Nevada Highway Patrol troopers took advantage of the view from the cab of a semi truck to catch car drivers driving dangerously during an enforcement campaign in Las Vegas this week.
Over 70 Drivers Ticketed During “Badge On Board” Operation
On Wednesday, the Nevada Highway Patrol continued its “Badge on Board” campaign, which is designed to cut down on crashes involving commercial vehicles by targeting passenger vehicle drivers who fail to drive safely around trucks.
Make sure you are behaving this morning because #badgeonboard is on the road! Give semi trucks space #buckleup #dontdrivedistracted #nozone pic.twitter.com/eYanvOwQ3w
— NHP Southern Command (@NHPSouthernComm) September 12, 2017
During the day-long operation on the 215 Beltway, troopers handed out more than 70 citations to drivers.
During the Badge on Board operation, troopers ride along in the cab of a big rig, using the additional height from the truck to spot drivers who are texting and performing other unsafe driving behaviors. The truck also makes a good disguise for catching illegal driving maneuvers because most drivers aren’t expecting to see a trooper traveling in a semi truck.

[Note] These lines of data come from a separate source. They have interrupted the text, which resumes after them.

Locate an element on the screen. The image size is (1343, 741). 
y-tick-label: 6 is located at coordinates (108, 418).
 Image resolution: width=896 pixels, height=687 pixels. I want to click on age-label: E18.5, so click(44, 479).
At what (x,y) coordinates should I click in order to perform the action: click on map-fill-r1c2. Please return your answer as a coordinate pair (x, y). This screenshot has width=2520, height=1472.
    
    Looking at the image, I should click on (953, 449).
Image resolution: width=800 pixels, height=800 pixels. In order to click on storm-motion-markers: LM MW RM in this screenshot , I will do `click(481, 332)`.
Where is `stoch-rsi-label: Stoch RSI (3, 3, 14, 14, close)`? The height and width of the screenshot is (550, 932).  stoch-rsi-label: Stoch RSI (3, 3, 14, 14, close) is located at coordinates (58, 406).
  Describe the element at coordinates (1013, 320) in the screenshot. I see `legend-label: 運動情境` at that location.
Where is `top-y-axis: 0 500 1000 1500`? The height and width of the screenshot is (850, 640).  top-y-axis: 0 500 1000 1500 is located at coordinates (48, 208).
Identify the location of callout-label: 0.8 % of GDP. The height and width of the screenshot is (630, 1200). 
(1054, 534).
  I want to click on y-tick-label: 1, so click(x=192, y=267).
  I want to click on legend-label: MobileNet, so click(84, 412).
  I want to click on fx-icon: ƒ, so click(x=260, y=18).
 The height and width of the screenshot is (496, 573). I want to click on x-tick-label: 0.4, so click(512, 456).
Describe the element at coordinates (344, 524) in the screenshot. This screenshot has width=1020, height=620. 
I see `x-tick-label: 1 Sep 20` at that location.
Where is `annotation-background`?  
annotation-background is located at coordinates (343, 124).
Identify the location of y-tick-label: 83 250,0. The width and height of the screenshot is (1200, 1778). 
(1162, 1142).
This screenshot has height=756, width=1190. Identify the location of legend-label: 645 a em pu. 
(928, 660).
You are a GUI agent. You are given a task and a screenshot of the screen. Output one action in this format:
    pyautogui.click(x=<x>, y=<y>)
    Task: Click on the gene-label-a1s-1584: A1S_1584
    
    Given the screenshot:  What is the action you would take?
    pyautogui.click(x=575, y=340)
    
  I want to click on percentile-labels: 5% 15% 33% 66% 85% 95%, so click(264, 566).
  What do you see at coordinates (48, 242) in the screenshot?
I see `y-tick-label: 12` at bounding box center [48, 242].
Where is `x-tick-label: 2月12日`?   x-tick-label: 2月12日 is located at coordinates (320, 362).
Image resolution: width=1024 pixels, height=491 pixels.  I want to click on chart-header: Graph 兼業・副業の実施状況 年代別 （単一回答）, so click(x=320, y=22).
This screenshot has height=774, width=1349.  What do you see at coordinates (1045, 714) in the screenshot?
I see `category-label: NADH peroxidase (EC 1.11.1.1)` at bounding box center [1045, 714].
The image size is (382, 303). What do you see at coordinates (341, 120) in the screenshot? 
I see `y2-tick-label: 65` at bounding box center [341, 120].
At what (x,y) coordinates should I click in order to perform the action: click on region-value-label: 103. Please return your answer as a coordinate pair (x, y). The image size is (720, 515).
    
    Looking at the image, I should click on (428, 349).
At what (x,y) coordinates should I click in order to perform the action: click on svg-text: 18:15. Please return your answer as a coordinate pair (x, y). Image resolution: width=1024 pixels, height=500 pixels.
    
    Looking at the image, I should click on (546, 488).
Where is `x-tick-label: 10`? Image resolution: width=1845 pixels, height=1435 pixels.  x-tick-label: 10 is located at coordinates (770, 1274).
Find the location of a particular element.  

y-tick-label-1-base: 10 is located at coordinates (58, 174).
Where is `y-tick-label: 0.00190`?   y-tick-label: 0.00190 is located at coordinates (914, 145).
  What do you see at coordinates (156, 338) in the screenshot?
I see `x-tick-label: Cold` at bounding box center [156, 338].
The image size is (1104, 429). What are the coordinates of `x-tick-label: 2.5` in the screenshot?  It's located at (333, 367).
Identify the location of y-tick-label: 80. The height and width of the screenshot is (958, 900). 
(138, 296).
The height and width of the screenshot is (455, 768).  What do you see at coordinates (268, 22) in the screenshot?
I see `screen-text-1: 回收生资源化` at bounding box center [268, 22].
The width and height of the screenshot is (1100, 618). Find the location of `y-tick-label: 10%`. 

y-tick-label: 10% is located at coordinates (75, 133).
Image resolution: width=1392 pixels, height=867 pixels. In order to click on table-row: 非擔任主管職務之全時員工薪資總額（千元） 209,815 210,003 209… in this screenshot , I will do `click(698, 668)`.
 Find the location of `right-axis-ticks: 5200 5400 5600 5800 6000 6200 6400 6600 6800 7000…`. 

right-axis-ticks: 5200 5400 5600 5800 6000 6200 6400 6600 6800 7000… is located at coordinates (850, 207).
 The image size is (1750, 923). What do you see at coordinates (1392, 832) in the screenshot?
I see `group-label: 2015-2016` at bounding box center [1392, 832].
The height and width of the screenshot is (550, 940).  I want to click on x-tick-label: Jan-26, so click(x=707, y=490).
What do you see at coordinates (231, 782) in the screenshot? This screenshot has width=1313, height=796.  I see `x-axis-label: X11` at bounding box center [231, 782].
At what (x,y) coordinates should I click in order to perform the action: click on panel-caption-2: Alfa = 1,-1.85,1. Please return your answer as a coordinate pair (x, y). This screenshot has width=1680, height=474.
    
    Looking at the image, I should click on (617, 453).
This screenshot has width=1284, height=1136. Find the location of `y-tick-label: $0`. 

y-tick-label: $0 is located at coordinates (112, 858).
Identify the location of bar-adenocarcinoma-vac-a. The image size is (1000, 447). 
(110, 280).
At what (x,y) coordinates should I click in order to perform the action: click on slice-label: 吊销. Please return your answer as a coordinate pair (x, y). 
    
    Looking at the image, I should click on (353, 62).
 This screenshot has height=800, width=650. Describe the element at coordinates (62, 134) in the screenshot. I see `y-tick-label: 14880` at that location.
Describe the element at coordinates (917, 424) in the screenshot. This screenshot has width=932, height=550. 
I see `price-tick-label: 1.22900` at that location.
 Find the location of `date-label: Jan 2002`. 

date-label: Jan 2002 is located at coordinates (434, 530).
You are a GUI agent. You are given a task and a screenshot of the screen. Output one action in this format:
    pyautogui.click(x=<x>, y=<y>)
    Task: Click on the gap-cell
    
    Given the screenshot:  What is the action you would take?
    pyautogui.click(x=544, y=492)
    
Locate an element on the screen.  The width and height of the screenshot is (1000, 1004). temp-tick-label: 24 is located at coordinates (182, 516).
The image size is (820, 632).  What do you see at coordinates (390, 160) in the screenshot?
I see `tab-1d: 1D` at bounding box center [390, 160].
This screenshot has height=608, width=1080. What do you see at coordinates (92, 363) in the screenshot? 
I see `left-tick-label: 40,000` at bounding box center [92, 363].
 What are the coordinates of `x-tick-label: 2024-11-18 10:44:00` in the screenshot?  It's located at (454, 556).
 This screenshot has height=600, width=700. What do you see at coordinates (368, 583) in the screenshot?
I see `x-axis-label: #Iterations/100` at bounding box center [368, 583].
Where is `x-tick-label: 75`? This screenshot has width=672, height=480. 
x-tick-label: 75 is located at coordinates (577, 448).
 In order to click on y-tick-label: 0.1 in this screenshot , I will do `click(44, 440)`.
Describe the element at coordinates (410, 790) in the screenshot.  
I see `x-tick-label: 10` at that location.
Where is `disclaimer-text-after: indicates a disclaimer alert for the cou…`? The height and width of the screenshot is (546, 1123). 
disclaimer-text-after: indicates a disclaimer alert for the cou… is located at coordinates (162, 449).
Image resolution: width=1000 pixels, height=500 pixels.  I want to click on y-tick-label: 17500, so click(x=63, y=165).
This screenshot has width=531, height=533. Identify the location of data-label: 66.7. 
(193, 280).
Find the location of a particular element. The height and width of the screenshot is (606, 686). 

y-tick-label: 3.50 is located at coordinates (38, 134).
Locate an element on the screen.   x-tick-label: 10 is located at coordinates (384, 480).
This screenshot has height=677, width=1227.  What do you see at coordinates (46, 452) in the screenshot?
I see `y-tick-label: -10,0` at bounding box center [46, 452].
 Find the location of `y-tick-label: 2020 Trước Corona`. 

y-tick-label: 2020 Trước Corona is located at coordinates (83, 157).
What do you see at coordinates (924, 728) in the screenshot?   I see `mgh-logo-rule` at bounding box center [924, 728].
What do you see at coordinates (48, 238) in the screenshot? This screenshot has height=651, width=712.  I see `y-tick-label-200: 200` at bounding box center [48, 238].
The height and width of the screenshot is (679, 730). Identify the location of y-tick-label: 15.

Riding along with @NHPSouthernComm today. Troopers on the look out for drivers improperly passing big rigs, texting @KTNV pic.twitter.com/8q08sGE8y3
— Austin Carter (@AustinKTNV) September 27, 2017
Here are the unsafe driving behaviors that troopers were looking out for:
- Unsafe lane changes
- Failure to signal lane changes
- Failure to yield the right of way
- Following too closely
- Failure to use due care
- Aggressive driving (a combination of two or more behaviors)
From the NHP’s Badge on Board fact sheet: “Passenger vehicle drivers cause or contribute to 81 percent of the roadway fatalities involving trucks. Truck drivers cause or contribute to 26 percent of the fatalities.“
NHP has issued the following reminders to passenger vehicle drivers on how to safely share the road with trucks:
- When passing a truck, make sure you can fully see both of the trucks headlights in your mirror before changing lanes and maintain your speed.
- A truck simply does not drive like a car. It can take over 500 ft. for a fully loaded truck going 65 mph to come to a complete stop.
- The truck driver has blind spots–or areas he can’t see–in front of the cab, on both sides of the rig and the rear of the trailer.
- If you find yourself driving behind a truck and can see the truck’s side mirrors on both sides, you are at a safe distance behind it. If you can’t see the mirrors then you are too close.